Sunday, December 16, 2012

The Siren of Paris

The Siren of Paris, by David LeRoy, is an interesting and well researched book. However, it is a bit confusing as it jumps back and forth from the 1930s to 1960s. Most of the book takes place during World War II in Paris, but some of the jumps are a bit disconcerting. Marc Tolbert, dual citizen of France and the U.S., returns to Paris to study art. He eventually gets stuck there during the German occupation. He and several friends get involved in the French resistance and end up in a concentration camp. There is so much to this book. Mr LeRoy has done a vast amount of research and has incorporated much of it into his story. It shows people’s conditions and fears during the occupation and war. But it is also sometimes difficult to follow. Despite this, I couldn’t put it down because I wanted to learn more both about the time period and the characters of the book.

Saturday, December 15, 2012

Not Macomber's Best

The Inn at Rose Harbor, by Debbie Macomber is apparently the first book of a new series by this author. It centers on three characters. Jo Marie is a young widow who has moved to this small-town to begin her new life. She purchases an old home and turns it into a cozy bed and breakfast.
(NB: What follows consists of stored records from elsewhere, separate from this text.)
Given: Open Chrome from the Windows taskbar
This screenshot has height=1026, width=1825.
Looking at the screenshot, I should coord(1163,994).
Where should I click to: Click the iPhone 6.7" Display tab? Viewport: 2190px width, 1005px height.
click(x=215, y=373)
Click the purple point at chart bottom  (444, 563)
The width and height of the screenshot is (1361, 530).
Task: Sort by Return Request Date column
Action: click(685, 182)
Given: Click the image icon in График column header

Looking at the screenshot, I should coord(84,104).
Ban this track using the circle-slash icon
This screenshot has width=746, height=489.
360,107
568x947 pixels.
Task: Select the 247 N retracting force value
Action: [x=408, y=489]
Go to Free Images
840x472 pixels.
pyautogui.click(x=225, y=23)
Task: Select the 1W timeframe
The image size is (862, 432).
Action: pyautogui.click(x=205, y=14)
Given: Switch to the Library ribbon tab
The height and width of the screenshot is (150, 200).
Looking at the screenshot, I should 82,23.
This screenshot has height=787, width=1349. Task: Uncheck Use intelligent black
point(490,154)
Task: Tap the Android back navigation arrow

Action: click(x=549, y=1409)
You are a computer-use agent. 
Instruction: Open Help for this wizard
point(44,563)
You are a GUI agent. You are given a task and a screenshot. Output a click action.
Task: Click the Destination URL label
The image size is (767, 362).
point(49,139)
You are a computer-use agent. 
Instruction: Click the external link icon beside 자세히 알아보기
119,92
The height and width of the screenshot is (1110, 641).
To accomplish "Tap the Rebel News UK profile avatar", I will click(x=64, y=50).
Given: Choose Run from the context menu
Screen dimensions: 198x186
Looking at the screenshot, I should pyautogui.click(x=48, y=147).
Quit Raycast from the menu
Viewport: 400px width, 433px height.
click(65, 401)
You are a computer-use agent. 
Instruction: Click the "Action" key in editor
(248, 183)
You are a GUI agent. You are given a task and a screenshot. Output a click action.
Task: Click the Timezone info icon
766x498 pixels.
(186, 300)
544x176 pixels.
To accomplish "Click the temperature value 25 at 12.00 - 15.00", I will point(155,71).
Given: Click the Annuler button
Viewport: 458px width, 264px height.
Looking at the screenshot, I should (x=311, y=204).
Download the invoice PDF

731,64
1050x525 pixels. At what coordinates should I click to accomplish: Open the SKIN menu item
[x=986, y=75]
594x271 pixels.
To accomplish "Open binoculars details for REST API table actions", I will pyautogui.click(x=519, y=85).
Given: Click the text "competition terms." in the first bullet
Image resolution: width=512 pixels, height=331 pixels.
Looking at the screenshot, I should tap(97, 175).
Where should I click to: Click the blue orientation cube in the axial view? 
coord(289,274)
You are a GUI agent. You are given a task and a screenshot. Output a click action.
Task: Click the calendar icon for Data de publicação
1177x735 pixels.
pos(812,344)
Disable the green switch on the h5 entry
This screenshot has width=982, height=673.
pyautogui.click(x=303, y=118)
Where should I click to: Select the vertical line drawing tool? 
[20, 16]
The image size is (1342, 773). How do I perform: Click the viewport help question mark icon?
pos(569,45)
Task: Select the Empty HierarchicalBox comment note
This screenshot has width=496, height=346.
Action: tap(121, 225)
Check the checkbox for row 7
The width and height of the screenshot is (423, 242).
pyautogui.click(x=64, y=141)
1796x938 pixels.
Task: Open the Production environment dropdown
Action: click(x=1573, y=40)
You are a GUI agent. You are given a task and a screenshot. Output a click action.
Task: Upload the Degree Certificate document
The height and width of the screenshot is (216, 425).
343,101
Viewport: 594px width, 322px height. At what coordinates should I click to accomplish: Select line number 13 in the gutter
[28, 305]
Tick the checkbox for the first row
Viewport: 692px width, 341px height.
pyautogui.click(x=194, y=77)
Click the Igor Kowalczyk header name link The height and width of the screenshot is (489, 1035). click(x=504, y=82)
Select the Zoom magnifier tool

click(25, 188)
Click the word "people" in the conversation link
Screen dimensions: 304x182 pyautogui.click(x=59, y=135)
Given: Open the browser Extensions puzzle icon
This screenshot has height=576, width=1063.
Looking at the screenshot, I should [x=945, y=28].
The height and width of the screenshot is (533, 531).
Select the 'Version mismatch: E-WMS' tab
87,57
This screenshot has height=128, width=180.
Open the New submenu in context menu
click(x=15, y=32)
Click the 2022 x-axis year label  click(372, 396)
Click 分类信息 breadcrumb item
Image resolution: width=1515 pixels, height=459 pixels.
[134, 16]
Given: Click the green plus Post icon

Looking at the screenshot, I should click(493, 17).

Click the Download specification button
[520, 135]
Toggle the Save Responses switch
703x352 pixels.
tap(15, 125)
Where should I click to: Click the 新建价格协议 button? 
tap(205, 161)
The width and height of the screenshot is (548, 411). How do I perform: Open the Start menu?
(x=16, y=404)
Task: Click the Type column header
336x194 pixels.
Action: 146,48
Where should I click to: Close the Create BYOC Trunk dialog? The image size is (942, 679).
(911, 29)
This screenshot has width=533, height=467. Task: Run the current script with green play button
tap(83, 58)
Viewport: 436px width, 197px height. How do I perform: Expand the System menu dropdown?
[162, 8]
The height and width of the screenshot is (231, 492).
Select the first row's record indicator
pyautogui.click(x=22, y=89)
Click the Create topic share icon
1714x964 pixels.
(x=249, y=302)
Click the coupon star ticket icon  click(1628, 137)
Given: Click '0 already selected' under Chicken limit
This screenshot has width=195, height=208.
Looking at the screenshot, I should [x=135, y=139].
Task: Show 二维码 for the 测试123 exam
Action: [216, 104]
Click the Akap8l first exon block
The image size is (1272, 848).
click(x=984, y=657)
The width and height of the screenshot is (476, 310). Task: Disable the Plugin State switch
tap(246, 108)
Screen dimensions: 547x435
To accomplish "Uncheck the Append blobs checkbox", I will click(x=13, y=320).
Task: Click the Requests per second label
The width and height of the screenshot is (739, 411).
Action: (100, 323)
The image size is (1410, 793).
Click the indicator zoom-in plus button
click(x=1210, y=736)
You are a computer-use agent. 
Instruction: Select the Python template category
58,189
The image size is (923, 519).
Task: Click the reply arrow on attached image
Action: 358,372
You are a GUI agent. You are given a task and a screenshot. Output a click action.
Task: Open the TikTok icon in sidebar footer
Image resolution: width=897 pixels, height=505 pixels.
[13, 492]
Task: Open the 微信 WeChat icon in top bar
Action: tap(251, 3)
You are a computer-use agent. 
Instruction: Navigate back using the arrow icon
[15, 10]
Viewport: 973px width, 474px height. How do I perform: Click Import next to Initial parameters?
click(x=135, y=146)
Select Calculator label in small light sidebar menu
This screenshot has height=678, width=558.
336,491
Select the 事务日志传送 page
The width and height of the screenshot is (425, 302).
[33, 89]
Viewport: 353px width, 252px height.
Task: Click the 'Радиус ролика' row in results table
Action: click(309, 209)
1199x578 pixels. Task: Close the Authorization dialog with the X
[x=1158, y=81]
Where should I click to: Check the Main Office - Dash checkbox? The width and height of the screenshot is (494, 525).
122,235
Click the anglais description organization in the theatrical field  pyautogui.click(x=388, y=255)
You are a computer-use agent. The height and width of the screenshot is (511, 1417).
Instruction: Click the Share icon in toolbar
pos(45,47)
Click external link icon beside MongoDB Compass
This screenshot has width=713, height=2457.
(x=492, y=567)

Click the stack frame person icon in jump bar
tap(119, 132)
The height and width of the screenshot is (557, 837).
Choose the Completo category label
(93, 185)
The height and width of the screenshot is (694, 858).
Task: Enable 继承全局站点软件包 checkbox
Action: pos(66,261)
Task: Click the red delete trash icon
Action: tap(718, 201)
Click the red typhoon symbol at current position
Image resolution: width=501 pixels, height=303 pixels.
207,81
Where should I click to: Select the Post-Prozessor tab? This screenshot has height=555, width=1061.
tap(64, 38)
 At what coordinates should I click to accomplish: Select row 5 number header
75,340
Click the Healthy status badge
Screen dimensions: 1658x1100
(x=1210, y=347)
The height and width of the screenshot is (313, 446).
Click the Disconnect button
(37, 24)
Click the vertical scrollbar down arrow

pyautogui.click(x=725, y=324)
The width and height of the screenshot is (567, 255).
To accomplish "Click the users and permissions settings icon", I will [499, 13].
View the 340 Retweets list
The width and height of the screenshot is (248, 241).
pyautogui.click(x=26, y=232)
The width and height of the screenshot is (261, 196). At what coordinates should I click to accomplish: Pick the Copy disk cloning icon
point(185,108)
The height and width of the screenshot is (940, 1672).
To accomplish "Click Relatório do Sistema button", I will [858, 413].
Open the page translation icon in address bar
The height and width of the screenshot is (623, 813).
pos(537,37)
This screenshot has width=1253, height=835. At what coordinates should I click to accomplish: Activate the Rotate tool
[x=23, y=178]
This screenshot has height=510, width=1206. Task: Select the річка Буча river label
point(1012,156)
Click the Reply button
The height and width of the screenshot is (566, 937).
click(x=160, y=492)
Her first two guests are Abby and Josh both returning to their hometown after many years. Abby who is 30 left town after high school. During her senior year she and her best friend were driving home from the mall and were involved in an accident. Since Abby was the driver, she continues to feel guilty because her friend was killed in the accident. Now she’s forced to return to town for her brother’s wedding and she dreads facing family. friends and the parents of her best friend. Josh also left town years ago after a falling out with his stepfather. A neighbor and friend has contacted him to asked him to return because his stepfather is now dying. There is still no love lost between his stepfather and himself but he's the only one who can help. I think Macomber does a good job with three separate stories and manages to intertwine them well. However, I feel each story lacked a bit of meat. Macomber is a good author and I feel she could have done a better job with her latest book. I hope future books will be put together a bit tighter. I’m not ready to turn my nose up at a Debbie Macomber book and will give her next one another chance.

Friday, December 14, 2012

Disjointed Thriller

The Geneva Decision: Pia Sabel #1, by Seeley James is a thriller about young Pia Sabel a college soccer star. But she drawn into her father’s security business and sees her first client assassinated. She’s out to solve this murder. This book is a quick read and a good story. My biggest complaint is that the story is a bit disjointed. Pia flits from place to place around the world and there’s often little connection or segway between these episodes. That said, I believe James has what it takes to create thrilling stories. I will be tempted to read any future work from this author and hope his next book runs a bit smoother.